> [Exercise prompt] Only lines with the string "options" should be returned from the data below.

----- Given data -----

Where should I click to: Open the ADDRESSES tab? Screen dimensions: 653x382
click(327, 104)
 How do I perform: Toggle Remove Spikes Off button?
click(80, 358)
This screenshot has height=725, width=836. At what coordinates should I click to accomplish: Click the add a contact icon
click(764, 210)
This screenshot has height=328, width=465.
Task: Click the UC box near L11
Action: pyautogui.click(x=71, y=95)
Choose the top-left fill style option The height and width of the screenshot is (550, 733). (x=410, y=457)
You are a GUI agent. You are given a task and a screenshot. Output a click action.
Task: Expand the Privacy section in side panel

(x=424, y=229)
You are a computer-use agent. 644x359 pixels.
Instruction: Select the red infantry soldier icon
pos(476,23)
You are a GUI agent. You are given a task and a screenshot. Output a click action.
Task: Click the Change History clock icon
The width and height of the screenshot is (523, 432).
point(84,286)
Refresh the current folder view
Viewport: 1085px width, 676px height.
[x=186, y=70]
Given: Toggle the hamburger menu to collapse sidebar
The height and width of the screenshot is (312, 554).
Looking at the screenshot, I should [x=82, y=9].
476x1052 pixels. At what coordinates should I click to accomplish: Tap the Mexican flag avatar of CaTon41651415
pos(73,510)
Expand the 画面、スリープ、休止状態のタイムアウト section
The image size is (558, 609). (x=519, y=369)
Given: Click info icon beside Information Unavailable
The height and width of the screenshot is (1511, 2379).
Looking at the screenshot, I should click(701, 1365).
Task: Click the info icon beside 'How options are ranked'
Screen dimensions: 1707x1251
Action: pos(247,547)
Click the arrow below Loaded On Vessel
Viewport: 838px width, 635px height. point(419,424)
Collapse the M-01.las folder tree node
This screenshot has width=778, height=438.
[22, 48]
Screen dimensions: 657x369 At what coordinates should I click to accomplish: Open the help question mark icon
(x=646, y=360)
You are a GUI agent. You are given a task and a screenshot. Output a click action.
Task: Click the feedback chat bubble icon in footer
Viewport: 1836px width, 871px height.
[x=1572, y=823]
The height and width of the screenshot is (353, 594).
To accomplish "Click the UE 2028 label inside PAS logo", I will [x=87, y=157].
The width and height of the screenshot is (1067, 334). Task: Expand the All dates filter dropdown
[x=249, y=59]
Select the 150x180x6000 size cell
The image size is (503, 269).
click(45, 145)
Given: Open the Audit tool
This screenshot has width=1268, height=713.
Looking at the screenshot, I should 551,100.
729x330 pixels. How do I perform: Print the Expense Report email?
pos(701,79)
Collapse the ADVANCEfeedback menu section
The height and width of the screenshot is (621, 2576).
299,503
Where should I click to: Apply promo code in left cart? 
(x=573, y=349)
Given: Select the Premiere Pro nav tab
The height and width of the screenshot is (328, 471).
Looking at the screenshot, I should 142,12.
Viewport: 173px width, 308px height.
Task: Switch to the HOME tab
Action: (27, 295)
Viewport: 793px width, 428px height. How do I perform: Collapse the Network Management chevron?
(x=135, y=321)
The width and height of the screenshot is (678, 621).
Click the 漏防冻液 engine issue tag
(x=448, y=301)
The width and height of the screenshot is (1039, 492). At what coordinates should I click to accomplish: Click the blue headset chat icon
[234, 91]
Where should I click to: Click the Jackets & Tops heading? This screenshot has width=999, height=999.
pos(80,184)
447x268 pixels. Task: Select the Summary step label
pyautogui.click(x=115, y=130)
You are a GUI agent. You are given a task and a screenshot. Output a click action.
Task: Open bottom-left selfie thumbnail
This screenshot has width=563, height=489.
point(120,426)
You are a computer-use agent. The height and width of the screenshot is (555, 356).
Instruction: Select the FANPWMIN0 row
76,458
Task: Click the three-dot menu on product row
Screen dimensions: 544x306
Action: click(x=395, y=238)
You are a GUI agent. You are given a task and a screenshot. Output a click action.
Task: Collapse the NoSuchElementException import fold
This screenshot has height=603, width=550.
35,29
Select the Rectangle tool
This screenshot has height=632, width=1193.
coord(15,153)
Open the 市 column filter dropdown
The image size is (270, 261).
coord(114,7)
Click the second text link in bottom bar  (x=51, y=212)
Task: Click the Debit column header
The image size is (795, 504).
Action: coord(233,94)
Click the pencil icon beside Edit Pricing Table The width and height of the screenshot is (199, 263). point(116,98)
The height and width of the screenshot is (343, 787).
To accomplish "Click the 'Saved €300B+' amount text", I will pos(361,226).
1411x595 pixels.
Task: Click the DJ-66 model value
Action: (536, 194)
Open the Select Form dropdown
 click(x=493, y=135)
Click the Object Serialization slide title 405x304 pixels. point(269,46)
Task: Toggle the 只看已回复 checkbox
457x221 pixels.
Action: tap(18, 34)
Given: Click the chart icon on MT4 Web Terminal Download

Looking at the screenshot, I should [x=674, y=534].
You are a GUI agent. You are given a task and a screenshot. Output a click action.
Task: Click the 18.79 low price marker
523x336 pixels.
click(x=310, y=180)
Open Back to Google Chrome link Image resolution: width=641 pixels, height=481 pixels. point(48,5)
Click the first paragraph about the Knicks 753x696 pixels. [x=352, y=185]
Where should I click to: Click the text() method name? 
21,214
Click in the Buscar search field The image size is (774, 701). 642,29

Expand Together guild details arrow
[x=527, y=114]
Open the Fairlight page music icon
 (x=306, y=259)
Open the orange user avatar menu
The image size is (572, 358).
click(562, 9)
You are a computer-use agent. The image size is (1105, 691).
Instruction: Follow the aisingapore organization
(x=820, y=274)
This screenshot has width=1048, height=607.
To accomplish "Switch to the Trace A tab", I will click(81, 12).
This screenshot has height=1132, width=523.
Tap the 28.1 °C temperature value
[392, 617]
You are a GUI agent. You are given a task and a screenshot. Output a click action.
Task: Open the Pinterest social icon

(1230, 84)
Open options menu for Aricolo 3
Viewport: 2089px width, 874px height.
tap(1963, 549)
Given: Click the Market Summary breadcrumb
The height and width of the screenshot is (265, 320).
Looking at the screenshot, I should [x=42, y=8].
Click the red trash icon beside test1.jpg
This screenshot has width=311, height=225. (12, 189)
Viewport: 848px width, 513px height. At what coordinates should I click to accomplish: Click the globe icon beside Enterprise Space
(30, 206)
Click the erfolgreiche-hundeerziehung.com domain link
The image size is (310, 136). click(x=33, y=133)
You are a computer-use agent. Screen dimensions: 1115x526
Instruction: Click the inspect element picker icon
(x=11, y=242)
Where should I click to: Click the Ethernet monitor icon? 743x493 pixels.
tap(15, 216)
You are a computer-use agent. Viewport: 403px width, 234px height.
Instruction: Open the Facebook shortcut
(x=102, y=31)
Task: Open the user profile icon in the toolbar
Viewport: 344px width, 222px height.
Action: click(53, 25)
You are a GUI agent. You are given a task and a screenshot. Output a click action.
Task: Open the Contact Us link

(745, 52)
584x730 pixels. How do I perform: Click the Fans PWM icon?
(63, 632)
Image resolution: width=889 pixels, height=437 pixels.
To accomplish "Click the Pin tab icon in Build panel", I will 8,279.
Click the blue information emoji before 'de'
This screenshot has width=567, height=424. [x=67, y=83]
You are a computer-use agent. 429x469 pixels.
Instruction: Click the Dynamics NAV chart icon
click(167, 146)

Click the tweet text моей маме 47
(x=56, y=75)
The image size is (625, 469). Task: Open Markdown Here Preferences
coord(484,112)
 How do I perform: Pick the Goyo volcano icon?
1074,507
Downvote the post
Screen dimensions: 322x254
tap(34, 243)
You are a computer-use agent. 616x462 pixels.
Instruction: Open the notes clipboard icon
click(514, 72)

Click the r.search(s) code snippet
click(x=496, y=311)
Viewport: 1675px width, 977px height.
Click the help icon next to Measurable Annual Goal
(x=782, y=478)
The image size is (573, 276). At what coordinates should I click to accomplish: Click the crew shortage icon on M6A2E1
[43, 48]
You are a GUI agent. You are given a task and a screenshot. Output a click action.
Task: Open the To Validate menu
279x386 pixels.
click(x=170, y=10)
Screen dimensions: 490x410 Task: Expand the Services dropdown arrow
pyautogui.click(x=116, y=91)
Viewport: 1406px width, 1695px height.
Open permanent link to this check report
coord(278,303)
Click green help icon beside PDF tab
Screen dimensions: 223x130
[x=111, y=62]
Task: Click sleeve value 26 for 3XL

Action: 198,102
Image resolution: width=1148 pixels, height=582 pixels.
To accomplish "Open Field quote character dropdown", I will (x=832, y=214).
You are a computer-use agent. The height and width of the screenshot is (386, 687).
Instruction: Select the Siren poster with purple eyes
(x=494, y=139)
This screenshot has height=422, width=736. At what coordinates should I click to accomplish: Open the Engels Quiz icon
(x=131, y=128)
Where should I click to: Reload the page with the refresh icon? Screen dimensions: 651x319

-----

> [Finished task]
Task: Click the info icon beside 'How options are ranked'
Open options menu for Aricolo 3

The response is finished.